Package 'sparsepca' reference manual

Title:	Sparse Principal Component Analysis (SPCA)
Description:	Sparse principal component analysis (SPCA) attempts to find sparse weight vectors (loadings), i.e., a weight vector with only a few 'active' (nonzero) values. This approach provides better interpretability for the principal components in high-dimensional data settings. This is, because the principal components are formed as a linear combination of only a few of the original variables. This package provides efficient routines to compute SPCA. Specifically, a variable projection solver is used to compute the sparse solution. In addition, a fast randomized accelerated SPCA routine and a robust SPCA routine is provided. Robust SPCA allows to capture grossly corrupted entries in the data.
Authors:	N. Benjamin Erichson, Peng Zheng, and Sasha Aravkin
Maintainer:	N. Benjamin Erichson <[email protected]>
License:	GPL (>= 3)
Version:	0.1.0
Built:	2025-02-26 02:59:21 UTC
Source:	https://github.com/erichson/spca

Robust Sparse Principal Component Analysis (robspca).

Description

Implementation of robust SPCA, using variable projection as an optimization strategy.

Usage

robspca(X, k = NULL, alpha = 1e-04, beta = 1e-04, gamma = 100,
  center = TRUE, scale = FALSE, max_iter = 1000, tol = 1e-05,
  verbose = TRUE)
robspca(X, k = NULL, alpha = 1e-04, beta = 1e-04, gamma = 100,
  center = TRUE, scale = FALSE, max_iter = 1000, tol = 1e-05,
  verbose = TRUE)

Arguments

`X`	array_like; a real $(n, p)$ input matrix (or data frame) to be decomposed.
`k`	integer; specifies the target rank, i.e., the number of components to be computed.
`alpha`	float; Sparsity controlling parameter. Higher values lead to sparser components.
`beta`	float; Amount of ridge shrinkage to apply in order to improve conditioning.
`gamma`	float; Sparsity controlling parameter for the error matrix S. Smaller values lead to a larger amount of noise removeal.
`center`	bool; logical value which indicates whether the variables should be shifted to be zero centered (TRUE by default).
`scale`	bool; logical value which indicates whether the variables should be scaled to have unit variance (FALSE by default).
`max_iter`	integer; maximum number of iterations to perform before exiting.
`tol`	float; stopping tolerance for the convergence criterion.
`verbose`	bool; logical value which indicates whether progress is printed.

Details

Sparse principal component analysis is a modern variant of PCA. Specifically, SPCA attempts to find sparse weight vectors (loadings), i.e., a weight vector with only a few 'active' (nonzero) values. This approach leads to an improved interpretability of the model, because the principal components are formed as a linear combination of only a few of the original variables. Further, SPCA avoids overfitting in a high-dimensional data setting where the number of variables $p$ is greater than the number of observations $n$ .

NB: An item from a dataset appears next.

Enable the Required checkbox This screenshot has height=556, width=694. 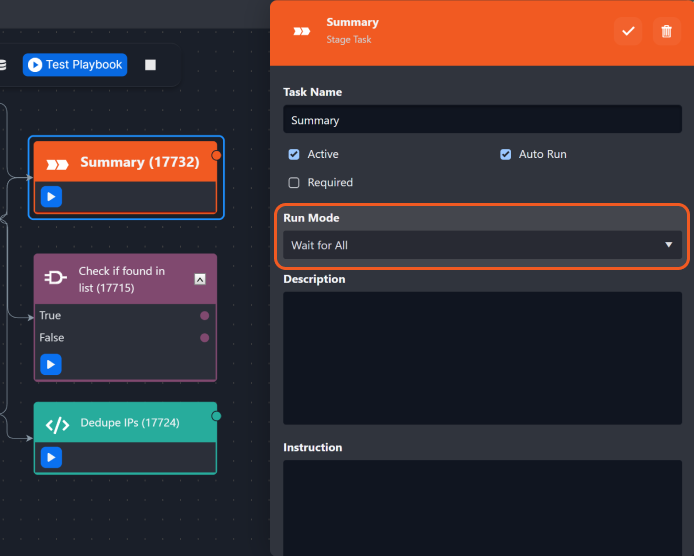(294, 183)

Such a parsimonious model is obtained by introducing prior information like sparsity promoting regularizers. More concreatly, given an $(n,p)$ data matrix $X$ , robust SPCA attemps to minimize the following objective function:

$f(A,B) = \frac{1}{2} \| X - X B A^\top - S \|^2_F + \psi(B) + \gamma \|S\|_1$

where $B$ is the sparse weight matrix (loadings) and $A$ is an orthonormal matrix. $\psi$ denotes a sparsity inducing regularizer such as the LASSO ( $\ell_1$ norm) or the elastic net (a combination of the $\ell_1$ and $\ell_2$ norm). The matrix $S$ captures grossly corrupted outliers in the data.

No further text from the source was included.